Mar 1 (Tue) @ 10:00am: "Brain-inspired Device-circuits-algorithm Co-design for Resource-constrained Hardware on the Edge," Melika Payvand, Sr. Research Scientist, UZH & ETH Zurich

Date and Time
Location
Zoom Meeting -

https://ucsb.zoom.us/j/86985215851

Abstract

As Artificial Intelligence (AI) becomes an increasingly integrated part of our daily lives, our digital society is shifting to an era of pervasive specialized "edge-computing" systems for a wide variety of tasks. The stringent memory and power budgets at the edge of the sensors have been fueling the advances in AI accelerators, whose precision reduction and sparsity exploitation techniques are in agreement with the solutions found by the ‘natural intelligent’ systems through millions of years of evolution.
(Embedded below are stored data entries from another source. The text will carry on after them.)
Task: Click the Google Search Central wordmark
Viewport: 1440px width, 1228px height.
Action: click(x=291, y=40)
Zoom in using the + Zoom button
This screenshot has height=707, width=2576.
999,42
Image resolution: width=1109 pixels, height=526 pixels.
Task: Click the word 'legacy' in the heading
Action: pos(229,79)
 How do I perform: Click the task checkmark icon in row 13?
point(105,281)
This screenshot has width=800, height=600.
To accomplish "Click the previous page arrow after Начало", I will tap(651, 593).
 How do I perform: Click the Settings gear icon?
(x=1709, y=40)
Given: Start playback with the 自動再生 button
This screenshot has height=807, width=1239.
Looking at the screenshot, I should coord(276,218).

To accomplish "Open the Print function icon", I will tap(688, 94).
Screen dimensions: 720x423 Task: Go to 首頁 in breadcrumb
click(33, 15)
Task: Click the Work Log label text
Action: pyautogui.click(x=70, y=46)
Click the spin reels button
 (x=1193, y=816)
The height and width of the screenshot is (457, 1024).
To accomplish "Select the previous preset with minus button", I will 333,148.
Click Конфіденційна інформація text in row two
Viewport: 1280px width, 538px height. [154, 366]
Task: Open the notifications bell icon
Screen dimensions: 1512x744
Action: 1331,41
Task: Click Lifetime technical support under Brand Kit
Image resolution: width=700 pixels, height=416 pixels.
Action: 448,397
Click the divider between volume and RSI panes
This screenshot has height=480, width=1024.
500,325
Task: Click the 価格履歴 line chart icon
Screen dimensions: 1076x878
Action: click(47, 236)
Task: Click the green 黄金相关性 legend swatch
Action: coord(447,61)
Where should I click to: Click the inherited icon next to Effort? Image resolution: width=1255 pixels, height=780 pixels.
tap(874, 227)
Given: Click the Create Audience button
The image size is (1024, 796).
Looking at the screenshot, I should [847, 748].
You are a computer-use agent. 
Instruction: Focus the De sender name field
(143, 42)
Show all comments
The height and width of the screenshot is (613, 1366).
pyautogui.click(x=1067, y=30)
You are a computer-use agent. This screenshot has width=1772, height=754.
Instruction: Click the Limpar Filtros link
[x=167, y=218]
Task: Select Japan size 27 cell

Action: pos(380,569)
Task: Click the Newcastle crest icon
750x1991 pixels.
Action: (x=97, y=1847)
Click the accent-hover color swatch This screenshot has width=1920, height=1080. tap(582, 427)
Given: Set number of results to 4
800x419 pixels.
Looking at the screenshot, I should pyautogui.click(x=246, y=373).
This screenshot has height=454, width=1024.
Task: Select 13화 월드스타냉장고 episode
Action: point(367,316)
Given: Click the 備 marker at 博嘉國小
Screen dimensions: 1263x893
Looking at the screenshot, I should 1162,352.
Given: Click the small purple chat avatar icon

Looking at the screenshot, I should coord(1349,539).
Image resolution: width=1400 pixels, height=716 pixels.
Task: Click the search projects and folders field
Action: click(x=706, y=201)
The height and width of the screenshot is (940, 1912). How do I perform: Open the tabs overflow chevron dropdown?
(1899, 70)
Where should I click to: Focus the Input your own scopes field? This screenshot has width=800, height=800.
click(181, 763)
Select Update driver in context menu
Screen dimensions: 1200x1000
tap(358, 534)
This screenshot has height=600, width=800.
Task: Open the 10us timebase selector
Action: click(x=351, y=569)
Neuromorphic technologies aim to take further inspiration from the organizing principles of biological brains as a natural next step towards low power intelligent edge devices. The advances in emerging memory technologies augments this opportunity in terms of area and power efficiency. Simultaneously, significant progress is being made with new neuroscientific discoveries and machine learning insights inching us closer to understanding the efficiency of natural intelligent systems.

In this talk, I will go over a variety of design methodologies that we have developed for closing the gap between the new trends in devices, circuits, and algorithms, using a holistic approach, which is the foundation towards low-power real-time learning and processing on the edge.

Bio

Melika Payvand is a senior research scientist at the Institute of Neuroinformatics, University of Zurich and ETH Zurich. She received her M.S. and Ph.D. degrees in electrical and computer engineering from the University of California Santa Barbara in 2012 and 2016 respectively. Her research interest is in understanding the organizing principles of biological nervous systems and employing them in building more efficient and intelligent artificial systems, following a co-design approach across devices, circuits and algorithms.

She is an active member of the neuromorphic community, co-coordinating the European NEUROTECH project, chairing the neuromorphic engineering track at the IEEE ISCAS conference, co-chairing the International Conference on Neuromorphic Systems (ICONS), and serving as a scientific committee member of the Capocaccia neuromorphic intelligence workshop.

She has also co-organized the Women in Circuits and Systems (WiCAS) event at the IEEE ICECS conference, and has served as the guest editor of Frontiers in Neuroscience and IOP journal of neuromorphic computing and engineering.  She is the winner of the best neuromorph award of the 2019 Telluride neuromorphic workshop.